Grilled-cheese englouti

Tout a commencé par une assiette de frites apportée rapidement pour rassasier les trois enfants. Des pommes coupées en gros morceaux, salées et poivrées légèrement au piment d'Espelette et dorées dans un peu d'huile. Trempées dans un ketchup aux tomates maison, elles ont disparu comme elles étaient venues.

Est arrivé ensuite un grilled-cheese dont j'aurais aimé vous parler. Un sandwich à base de pain de campagne, de gruyère et d'une compote d'oignons caramélisés. Malheureusement, un petit garçon de 4 ans l'a dévoré en refusant catégoriquement à sa mère la moindre bouchée. On a demandé la recette.

Puis est arrivée une assiette de truite fumée sur un lit de fenouil en fines lamelles arrosée d'une légère vinaigrette à l'huile d'olive. Toutes sortes de pousses vertes et très tendres, de la roquette c'est sûr, coiffaient le tout. Un plat léger ou se mêlaient le croquant désaltérant et le salé fumé.

Nous avons ensuite été séduits par une lasagne au brie et aux asperges. Une assiette décadente et coulante, sans l'amertume parfois agaçante de la croûte de certains fromages de ce type. Des asperges croquantes et d'un vert plein de printemps venaient s'affirmer contre le gras moelleux de la pâte molle fondue. Un délice.

Mais aucun de ces plats (à part les frites) n'avait encore réellement ravi notre grande fille de 6 ans- en fait, ce n'est pas vrai, c'est elle qui a mangé presque toutes les petites tomates cerises hollandaises hyper douces de la salade au feta- lorsqu'est arrivée la tartelette aux champignons, une construction à base de pâte feuilletée et couverte d'une montagne de porcini, de pleurotes et de morceaux de truffes, revenus dans un peu de beurre et juste assez salés. Ses yeux se sont soudainement allumés et on n'en a plus entendu parler.

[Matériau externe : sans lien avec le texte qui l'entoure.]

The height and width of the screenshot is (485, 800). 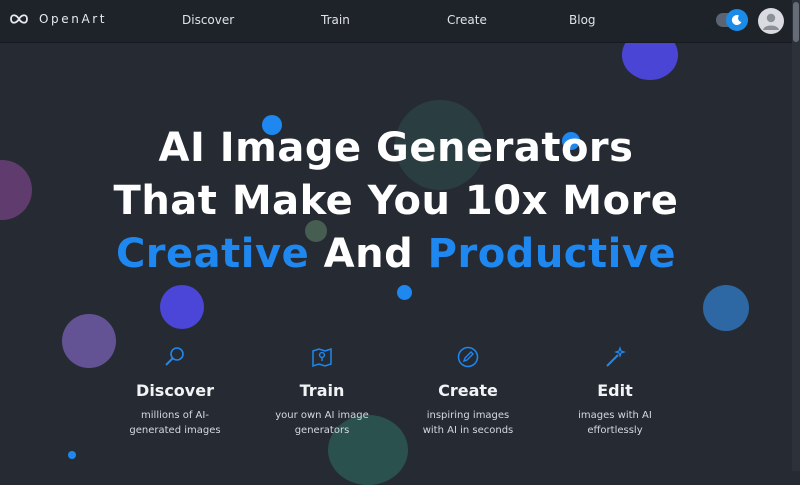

Les parents ont pu arroser le tout de quelques verres d'un ripasso bien senti, puisque même si c'est encore peu connu, le restaurant a tous les permis qu'il faut depuis un bon moment.

Desserts

Pour le dessert, évidemment, impossible de passer à côté des brownies au chocolat et à l'espresso, même quand il faut se battre à table pour qu'on nous garde un morceau. Ces brownies- ils pourraient aussi s'appeler fondant ou fudge que l'on ne s'en offusquerait pas du tout- valent le détour. Faites avec sûrement à peine une cuillerée symbolique de farine, mais surtout du Valhrona et du Illy déca, du beurre et des oeufs probablement venus d'animaux à qui on a chanté des berceuses lorsque petits, ces sucreries au goût profond de chocolat, qui fondent dans la bouche, n'ont rien à voir avec ce qu'on a déjà connu.

Juste avec tout cela, on aurait pu être comblés. Mais au-delà de la nourriture, il se passe quelque chose de charmant chez Olive, le soir. C'est moins fou que le midi, les artisans qui y travaillent peuvent prendre le temps de sourire, de parler plus qu'une seconde et quart. Le rythme pressé du lunch laisse place à une douce ambiance de soirée chaleureuse et apaisante. J'en veux un dans mon quartier!

Olive et Gourmando

351, rue Saint-Paul O.

Prix: À cinq (deux adultes, deux enfants, un bébé) le repas nous a coûté 115 $, incluant vin, pourboire, taxes et tutti quanti.

Faune: Des couples du quartier, des travailleurs du Vieux-Montréal (agences de pub, architectes, designers...) qui s'y sont donné rendez- vous après le travail, avant d'aller au cinéma.

Plus: La qualité de la nourriture. C'est frais, c'est bien assaisonné, c'est savoureux, c'est plein de légumes. On a l'impression de mordre dans un potager.

Moins: Il n'y a pas de chaise haute. Qui leur en trouve une belle, en bois, recyclée?